Pages

vendredi, novembre 07, 2008

Lo adquirido

Cada vez que me pongo al sol, una partícula se activa en mí: aquella de la niña que creció en una zona del sol, al sol, entre cerros, como una cow-girl, o una salvaje, amazona, un poco... Esa fue mi Arcadia, mi paraíso, que duró hasta la adolescencia en que me instalé, para el colegio, en la grisalla limeña.
Cuando yo llego a París, con diesiocho años, el frío me aterra, no se cómo afrontarlo. Recuerdo muy bien esa sensación de desorden, de no descifrar la información.

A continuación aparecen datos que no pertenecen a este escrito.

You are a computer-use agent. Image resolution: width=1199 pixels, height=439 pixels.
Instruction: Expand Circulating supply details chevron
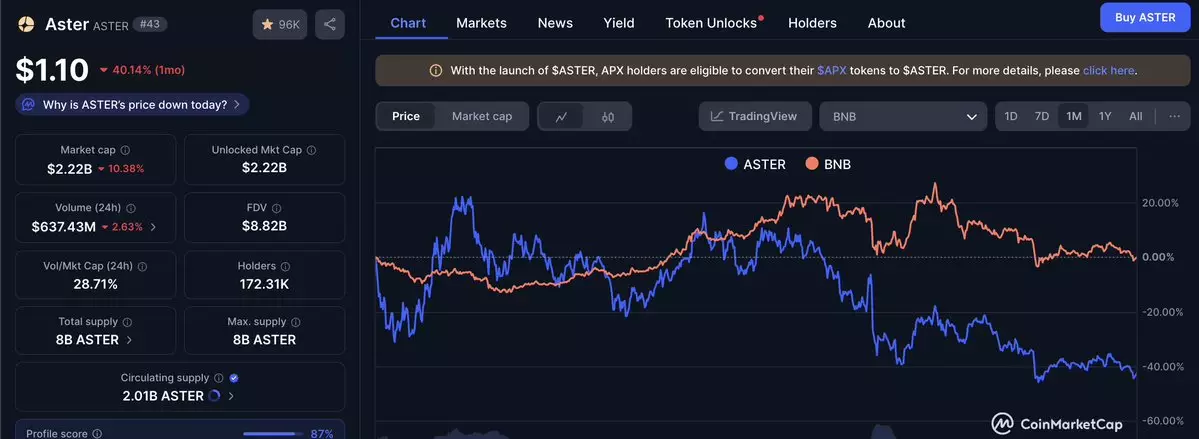tap(232, 396)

Y continuando con un intercambio de ideas con un blogger, avanzando con el libro de Le Clézio, explica que la llegada de los españoles coincide con el cumplimiento de un tiempo mítico, la profecía que anunciaba la llegada del final. No es supersticioso, es simplemente otra lectura. Veamos lo que dice LC: Ese tiempo mítico es el que da inicio a la historia de la Nueva España. Y siempre debido a la misteriosa ley del equilibrio, al mito de la Isla del Amazonas y el mito de El dorado corresponde la espera mística de los pueblos indios, queen estos forasteros barbados y protegidos por corazas, reconocen a los enviados del destino y que traen un mensaje de destrucción a los hombres de Michoacán. (...) La sorpresa que experimentamos hoy ante este choque de leyendas no debe hacernos malinterpretar la realidad. Cuando los españoles pisan el continente americano, no son tan diferentes de los pueblos que tratan de someter. A pesar de los progresos técnicos del Renacimiento los hombres siguen viviendo en un universo donde lo fabuloso se mezcla con lo real, un universo donde las posibilidades y los límites parecen retroceder inerminablemente ante la mirada. El nuevo Mundo en el momento en que lo descubre Europa es el lugar privilegiado de los mitos. Los españoles al descubrir estos reinos de riqueza enceguecedora, inventan también otra dimensión del hombre, dimensión que recuerda la edad de oro del mito, a un tiempo que precede el pensamiento racional y sin embargo, lo justifica. Las fascinación que experimentaron los cronistas de los siglos XVI y XVII, es la fascinación de los sueños y los mitos. La fuerza de los mitos que también forma parte de la lógica y la arquitectura de los españoles. Estos pueblos extraños viven sus creencias no según el desorden que desearía achacarse a los salvajes sino con una lógica y una armonía que, a los testigos de sus últimos instantes, les parecen dignas de la antiguedad clásica. Todos aquellos que ecribirán sobre el pasado mítico de los indios, desde Sahagún hasta Acosta, y desde Boturini hasta Clavijero, harán la misma comparación y a veces establecerán el mismo paretesco: los aztecas, los mayas y los purépechas son los romanos y los griegos del Nuevo Mundo. (El sueño mexicano, p. 122-123)

2 commentaires:

Christian a dit…

que hubiese pasado si el contacto no se hubiera producido eso seria mas interesante de pensar .

declarado a dit…

Uno de los primeros grabados de un aborigen que circula en la Europa del Siglo XVI es simplemente una reproducción de un torso griego al que le han agregado flechas y taparrabo.

Los españoles traen consigo dos miradas: la mirada de lo maravilloso medieval y la mirada del hombre que ha luchado por su fé.